### Study text
□ □ □ □ □

Nonmuscle myosin IIA promotes the internalization of influenza A virus and regulates viral polymerase activity through interacting with nucleoprotein in human pulmonary cells

Influenza A virus (IAV), responsible for seasonal epidemics and recurring pandemics, represents a global threat to public health. Given the risk of a potential IAV pandemic, it is increasingly important to better understand virus -host interactions and develop new anti-viral strategies. Here, we reported nonmuscle myosin IIA (MYH9)-mediated regulation of IAV infection. MYH9 depletion caused a profound inhibition of IAV infection by reducing viral attachment and internalization in human lung epithelial cells. Surprisingly, overexpression of MYH9 also led to a significant reduction in viral productive infection. Interestingly, overexpression of MYH9 retained viral attachment, internalization, or uncoating, but suppressed the viral ribonucleoprotein (vRNP) activity in a mini-genome system. Further analyses found that excess MYH9 might interrupt the formation of vRNP by interacting with the viral nucleoprotein (NP) and result in the reduction of the completed vRNP in the nucleus, thereby inhibiting subsequent viral RNA transcription and replication. Together, we discovered that MYH9 can interact with IAV NP protein and engage in the regulation of vRNP complexes, thereby involving viral replication. These findings enlighten new mechanistic insights into the complicated interface of host-IAV interactions, ultimately making it an attractive target for the generation of antiviral drugs.

Automated summary

This study reveals the crucial role of nonmuscle myosin IIA (MYH9) in regulating influenza A virus (IAV) infection and replication. MYH9 can interact with the viral nucleoprotein (NP) and interrupt the formation of viral ribonucleoprotein (vRNP) complexes, leading to a suppression of viral RNA transcription and replication. These findings shed new light on the complicated interactions between IAV and its host, making MYH9 a potential target for antiviral drug development.

□ □ □ □ □

### Excerpted records
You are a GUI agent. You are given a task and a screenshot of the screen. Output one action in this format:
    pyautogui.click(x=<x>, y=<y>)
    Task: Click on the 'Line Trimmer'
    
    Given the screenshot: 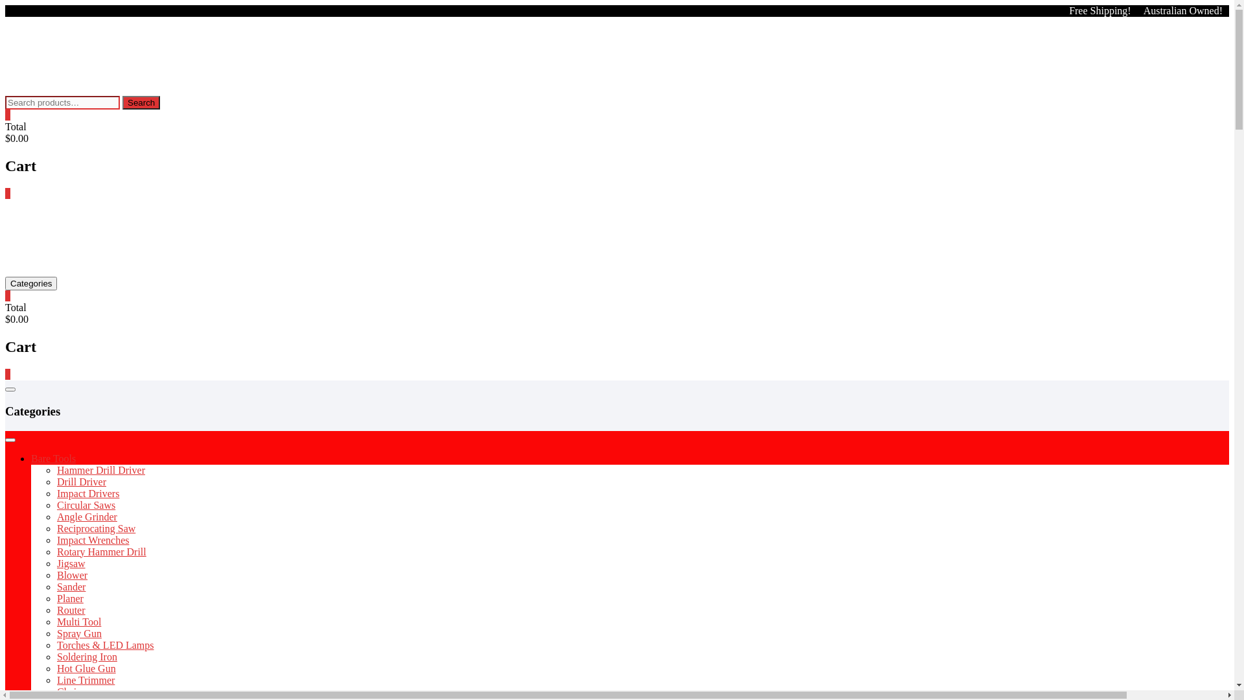 What is the action you would take?
    pyautogui.click(x=85, y=679)
     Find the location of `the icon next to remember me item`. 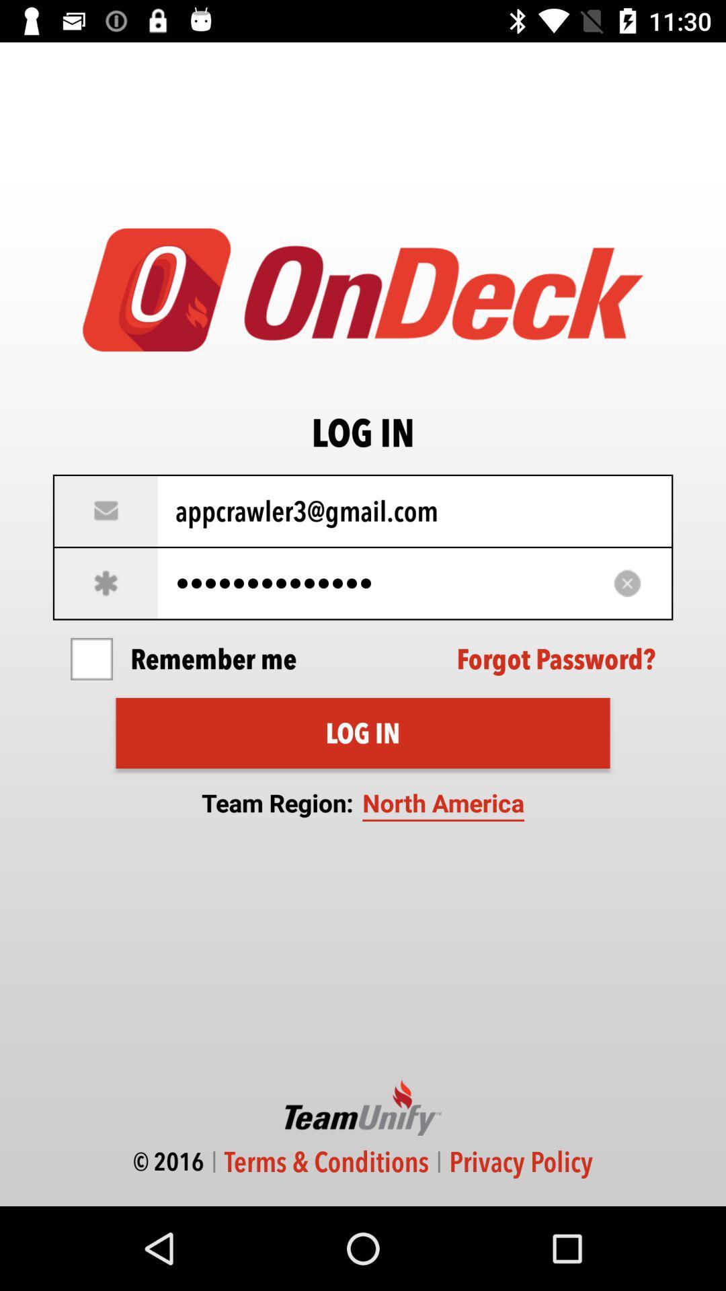

the icon next to remember me item is located at coordinates (556, 659).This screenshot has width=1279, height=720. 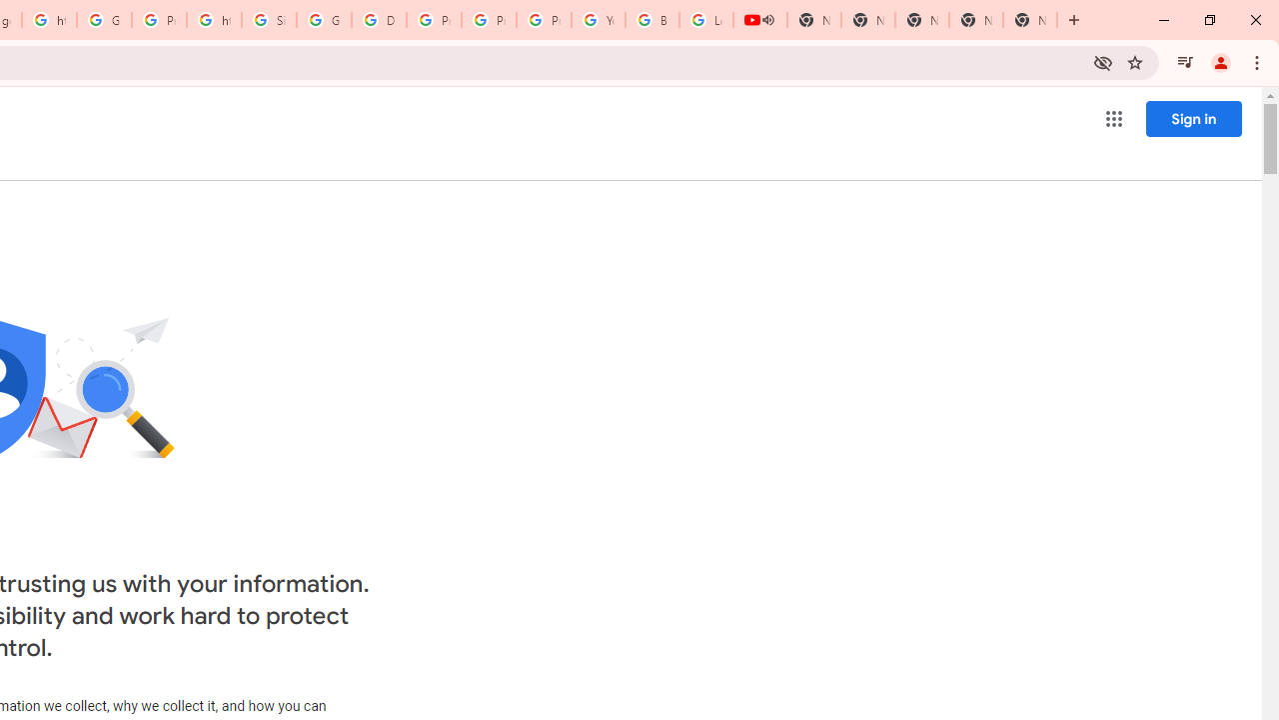 I want to click on 'https://scholar.google.com/', so click(x=214, y=20).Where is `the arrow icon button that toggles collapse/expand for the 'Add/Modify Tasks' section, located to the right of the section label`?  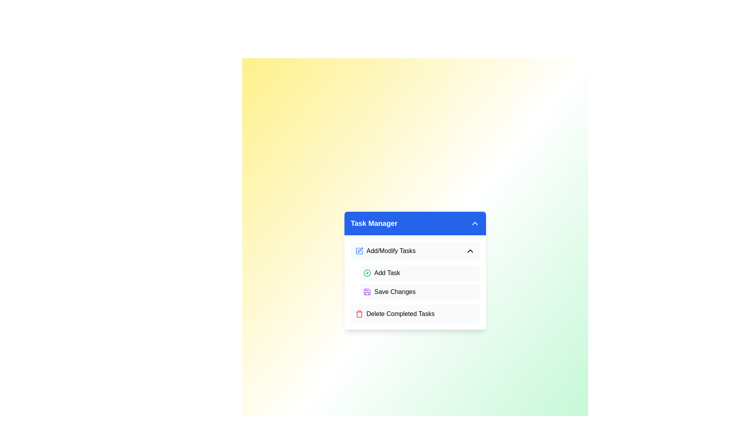 the arrow icon button that toggles collapse/expand for the 'Add/Modify Tasks' section, located to the right of the section label is located at coordinates (470, 250).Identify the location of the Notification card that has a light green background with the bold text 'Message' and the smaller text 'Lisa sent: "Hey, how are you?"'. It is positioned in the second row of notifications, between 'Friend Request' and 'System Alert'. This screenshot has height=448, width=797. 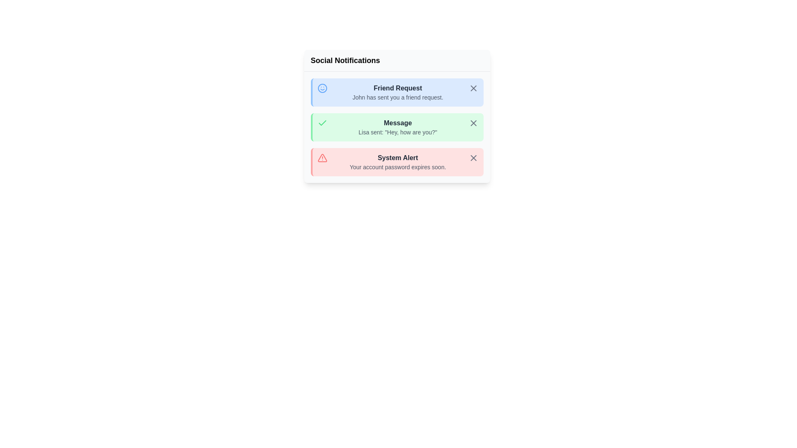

□ □ □ □ □

### What to work on
1. Transcribe the influenza text between "This study reveals" and "antiviral drug development.", inclusive.
2. In the influenza text, how did MYH9 depletion inhibit IAV infection in human lung epithelial cells?
Rely only on the influenza text, not the rows.

### Answers by item
1.
This study reveals the crucial role of nonmuscle myosin IIA (MYH9) in regulating influenza A virus (IAV) infection and replication. MYH9 can interact with the viral nucleoprotein (NP) and interrupt the formation of viral ribonucleoprotein (vRNP) complexes, leading to a suppression of viral RNA transcription and replication. These findings shed new light on the complicated interactions between IAV and its host, making MYH9 a potential target for antiviral drug development.

2. It reduced viral attachment and internalization.